(Beginning of Records for the exercise)

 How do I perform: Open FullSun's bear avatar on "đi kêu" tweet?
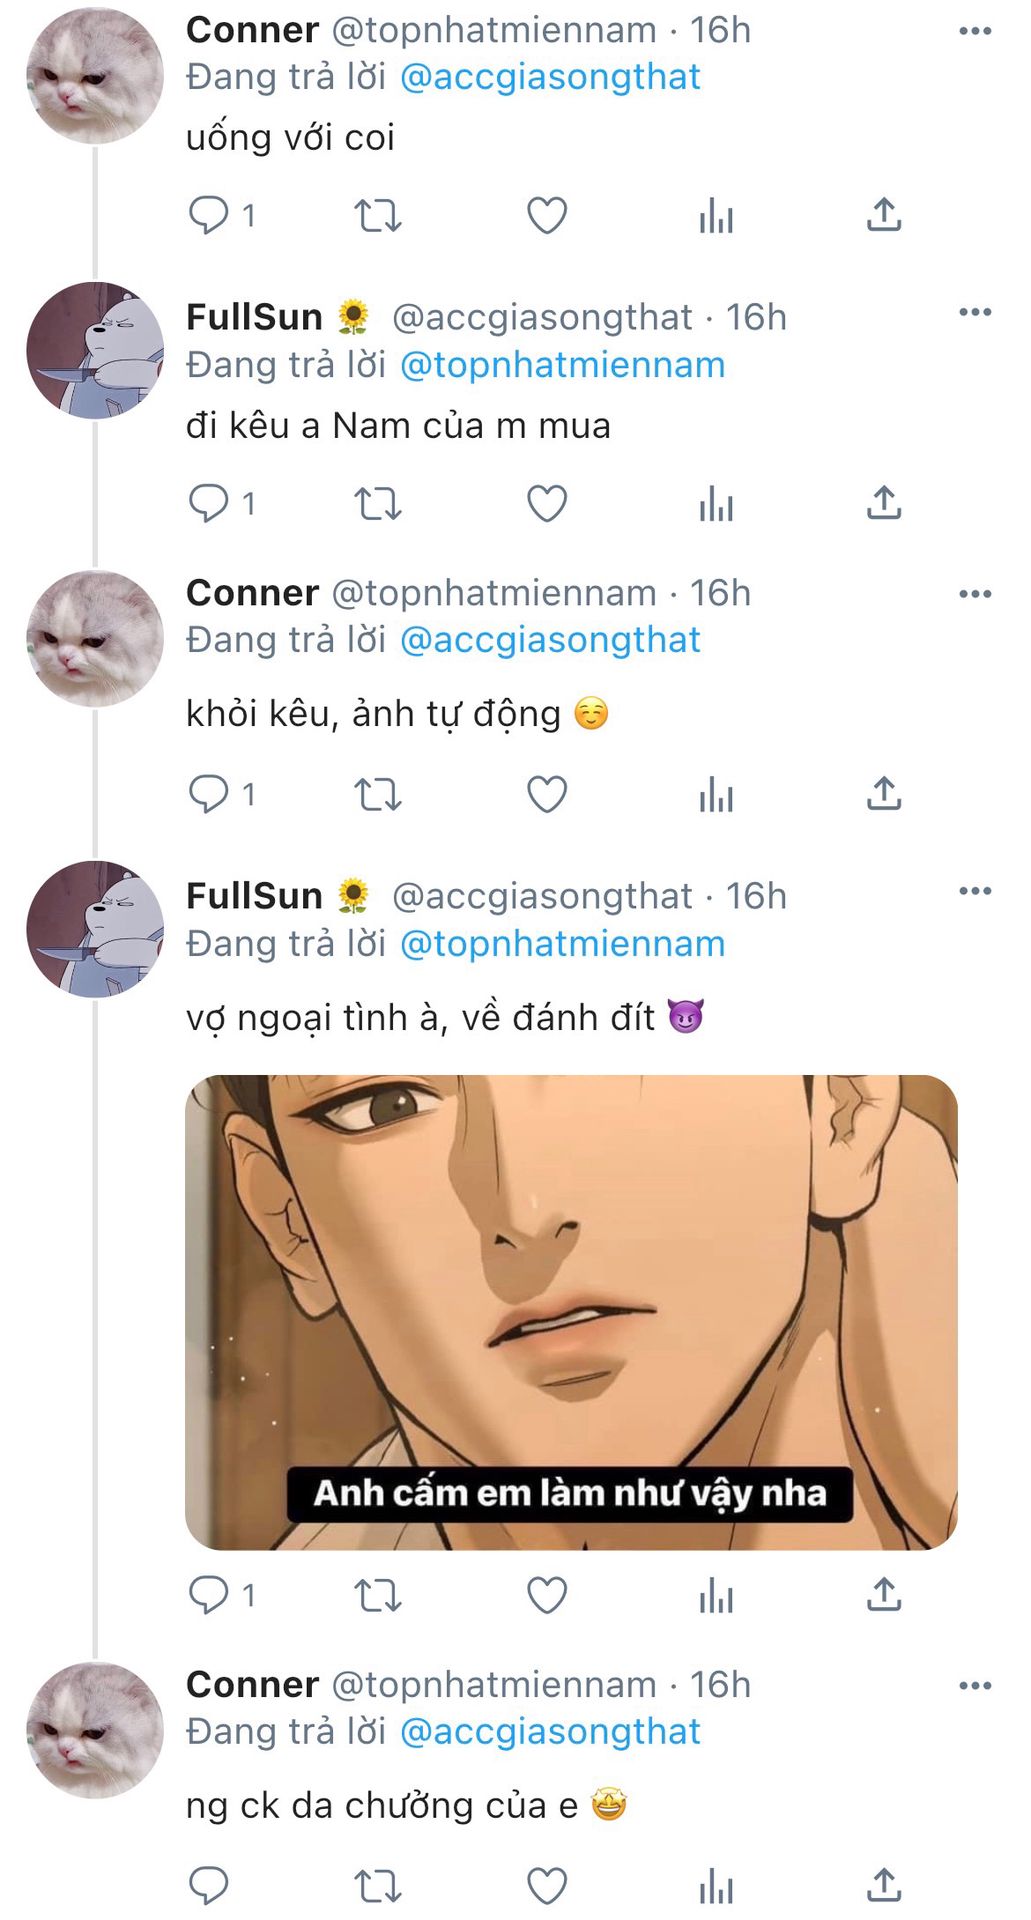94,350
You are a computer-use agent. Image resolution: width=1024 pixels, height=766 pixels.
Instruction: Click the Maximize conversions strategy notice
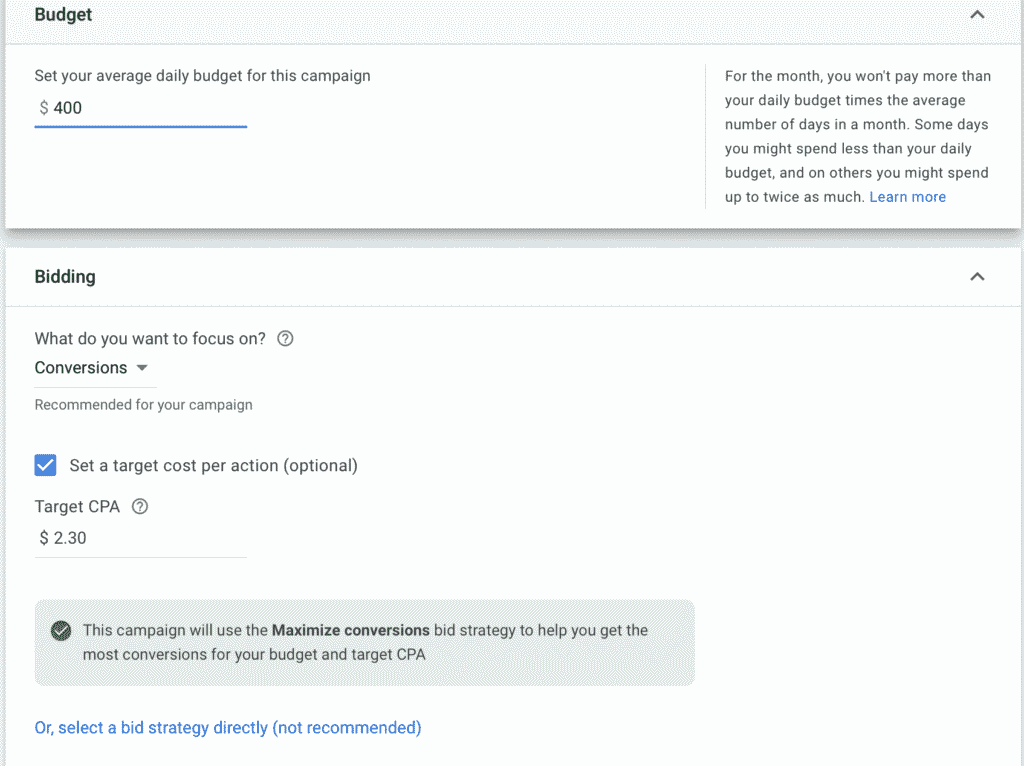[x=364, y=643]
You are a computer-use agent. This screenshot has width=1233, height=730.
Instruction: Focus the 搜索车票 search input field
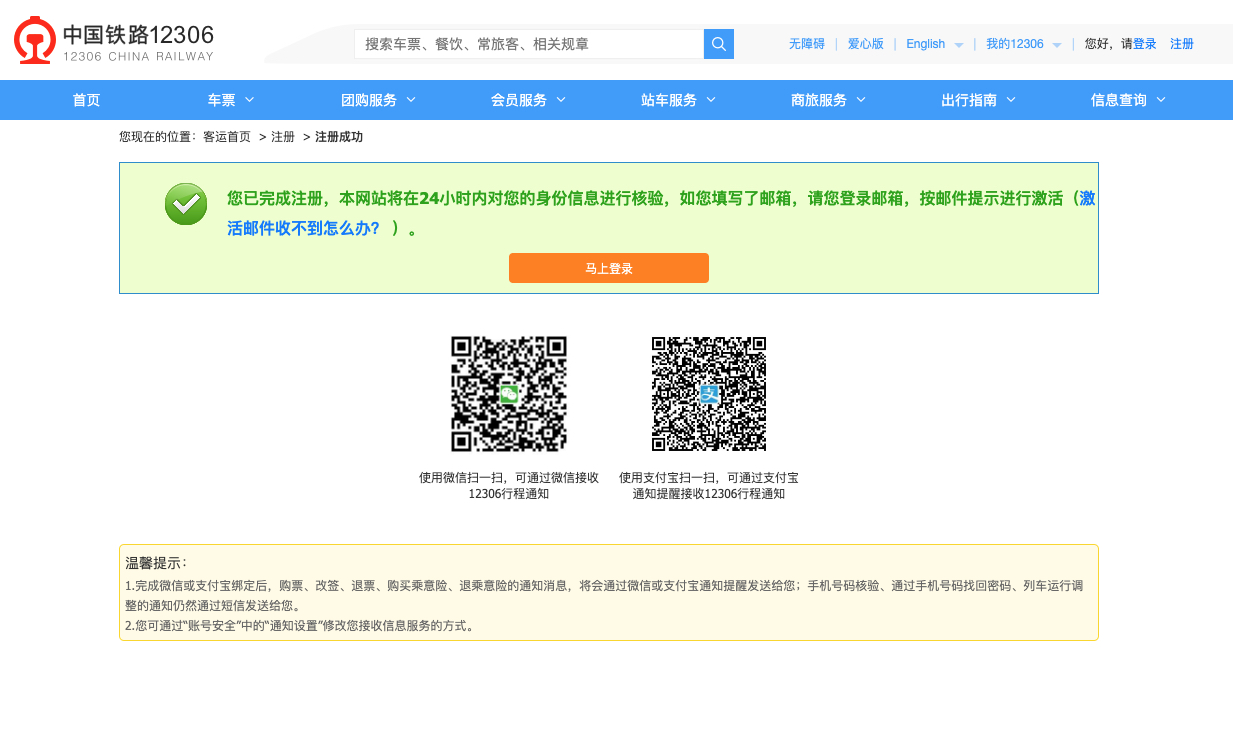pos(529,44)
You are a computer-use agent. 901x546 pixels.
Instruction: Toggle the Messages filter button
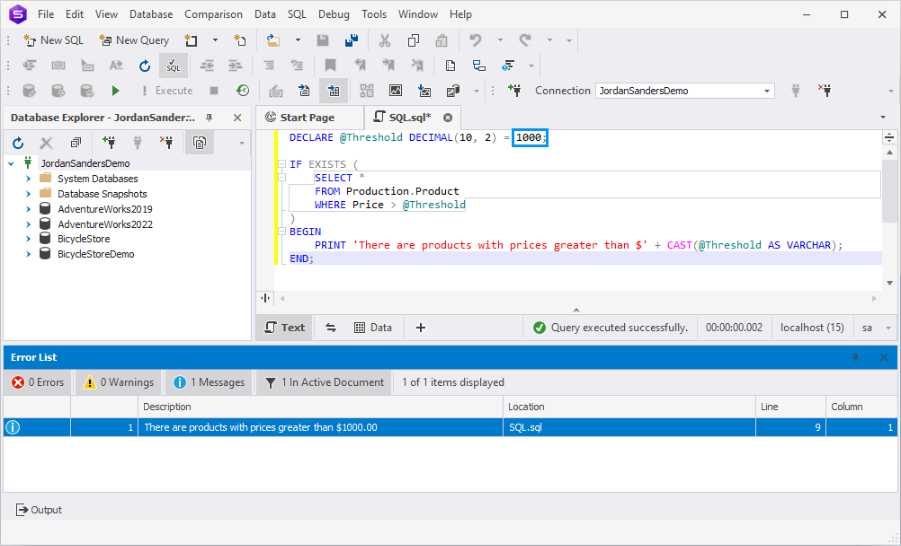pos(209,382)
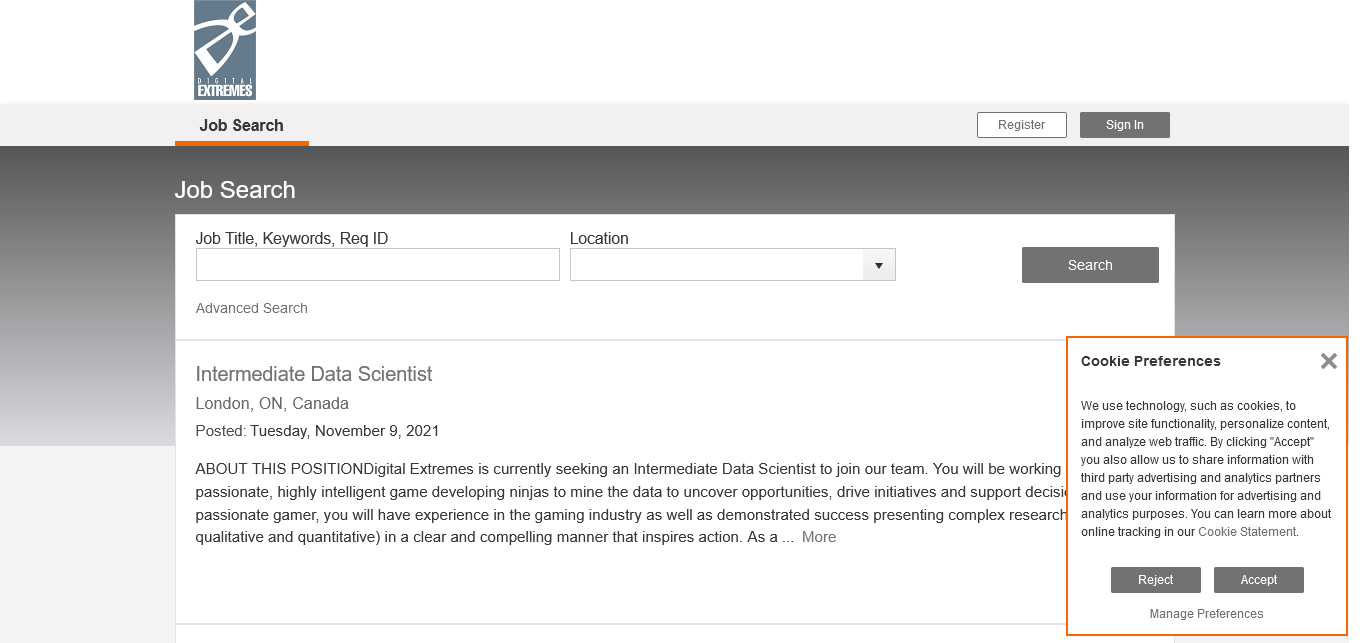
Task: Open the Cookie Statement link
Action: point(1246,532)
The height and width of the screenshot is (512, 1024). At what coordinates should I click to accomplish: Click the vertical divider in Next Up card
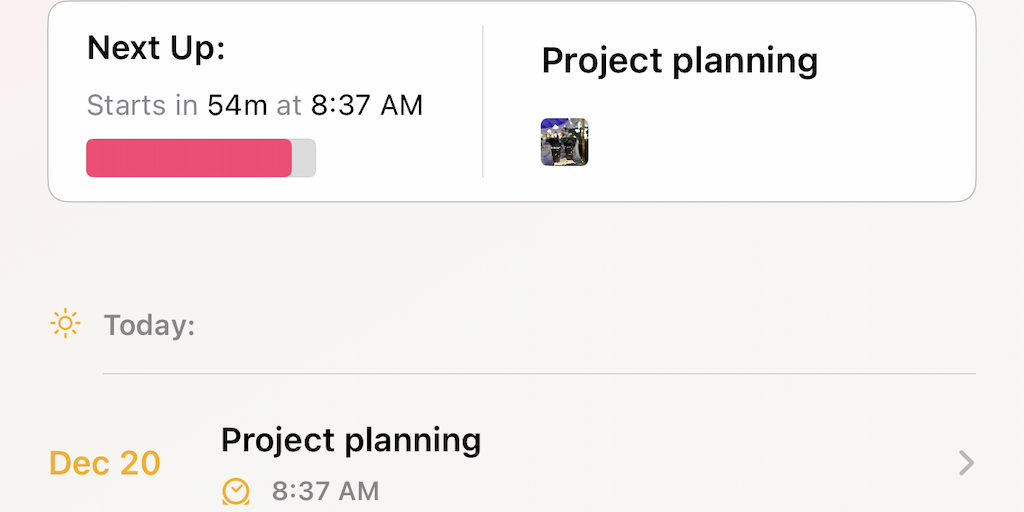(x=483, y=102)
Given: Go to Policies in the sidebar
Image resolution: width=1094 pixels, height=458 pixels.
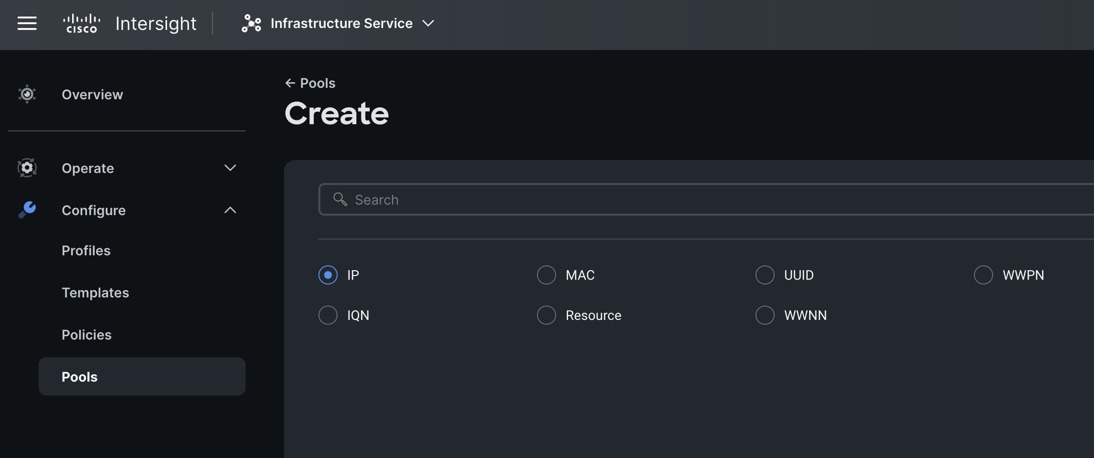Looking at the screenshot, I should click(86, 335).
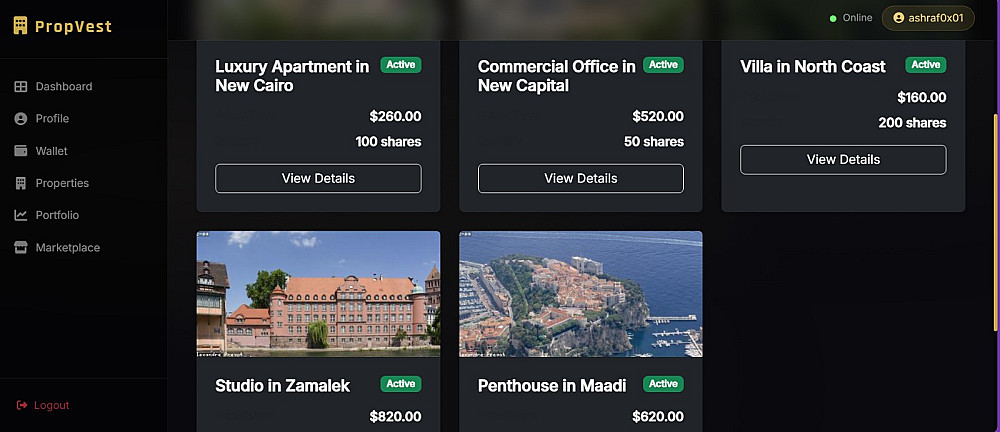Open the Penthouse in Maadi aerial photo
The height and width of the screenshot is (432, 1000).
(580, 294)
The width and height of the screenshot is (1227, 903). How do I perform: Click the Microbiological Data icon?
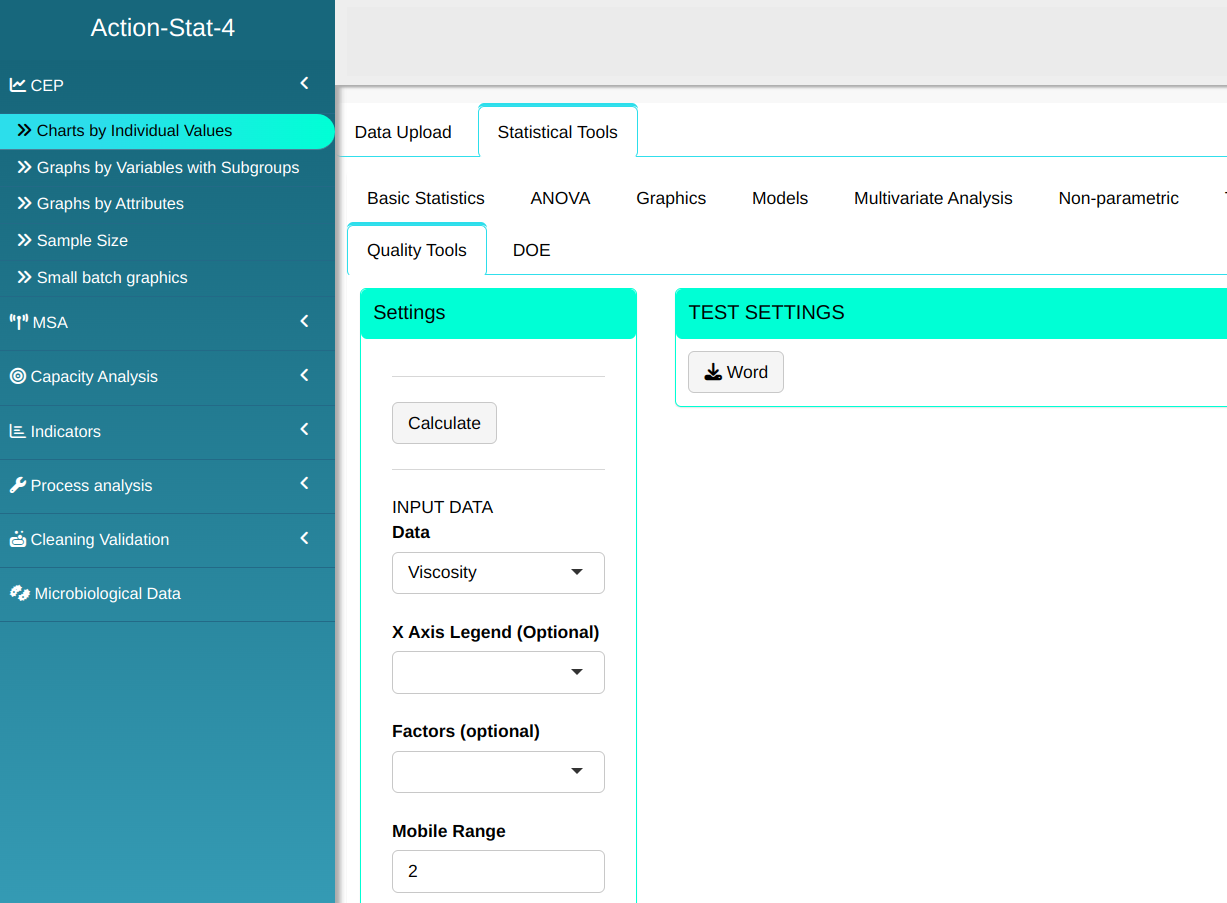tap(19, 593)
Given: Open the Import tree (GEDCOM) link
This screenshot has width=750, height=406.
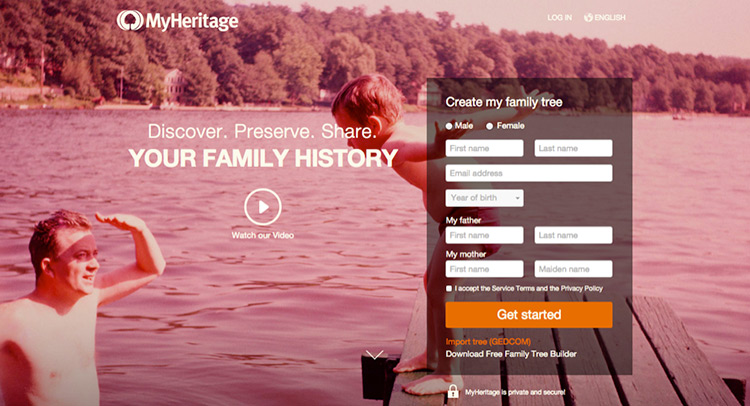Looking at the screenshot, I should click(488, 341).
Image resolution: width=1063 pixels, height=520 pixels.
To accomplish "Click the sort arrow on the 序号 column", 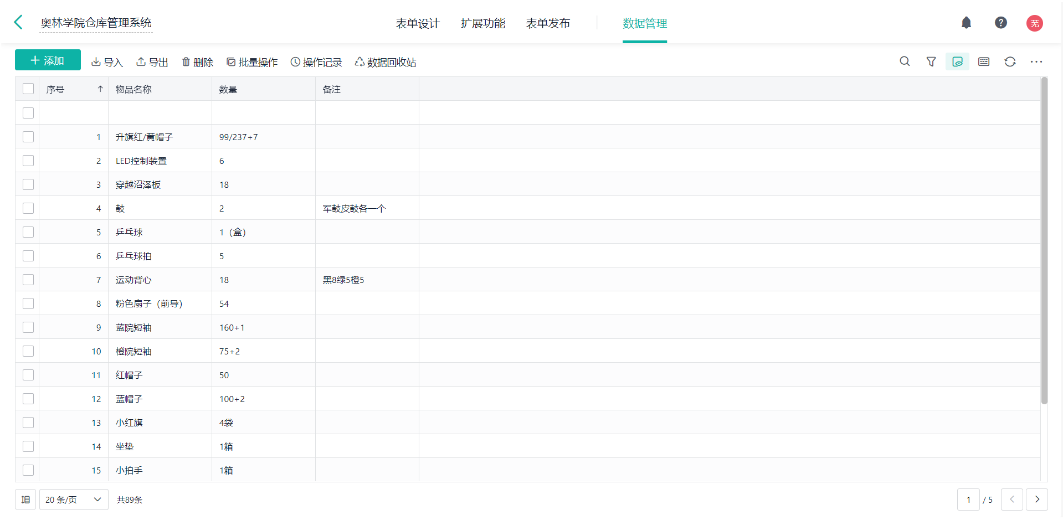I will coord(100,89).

(End of Records for the exercise)

| To do |
Only the lines from the top of the data through the line with "Given: Open the Import tree (GEDCOM) link" should be quoted, exactly and with both ends kept; skip the pictures.

| Written response |
 How do I perform: Open FullSun's bear avatar on "đi kêu" tweet?
94,350
You are a computer-use agent. Image resolution: width=1024 pixels, height=766 pixels.
Instruction: Click the Maximize conversions strategy notice
[x=364, y=643]
You are a computer-use agent. This screenshot has width=1233, height=730.
Instruction: Focus the 搜索车票 search input field
pos(529,44)
You are a computer-use agent. 901x546 pixels.
Instruction: Toggle the Messages filter button
pos(209,382)
Task: Open the Cookie Statement link
Action: point(1246,532)
The height and width of the screenshot is (512, 1024). At what coordinates should I click to accomplish: Click the vertical divider in Next Up card
(x=483, y=102)
Given: Go to Policies in the sidebar
Image resolution: width=1094 pixels, height=458 pixels.
Looking at the screenshot, I should click(86, 335).
Open the Penthouse in Maadi aerial photo
The height and width of the screenshot is (432, 1000).
(580, 294)
The width and height of the screenshot is (1227, 903). How do I perform: Click the Microbiological Data icon?
tap(19, 593)
Given: Open the Import tree (GEDCOM) link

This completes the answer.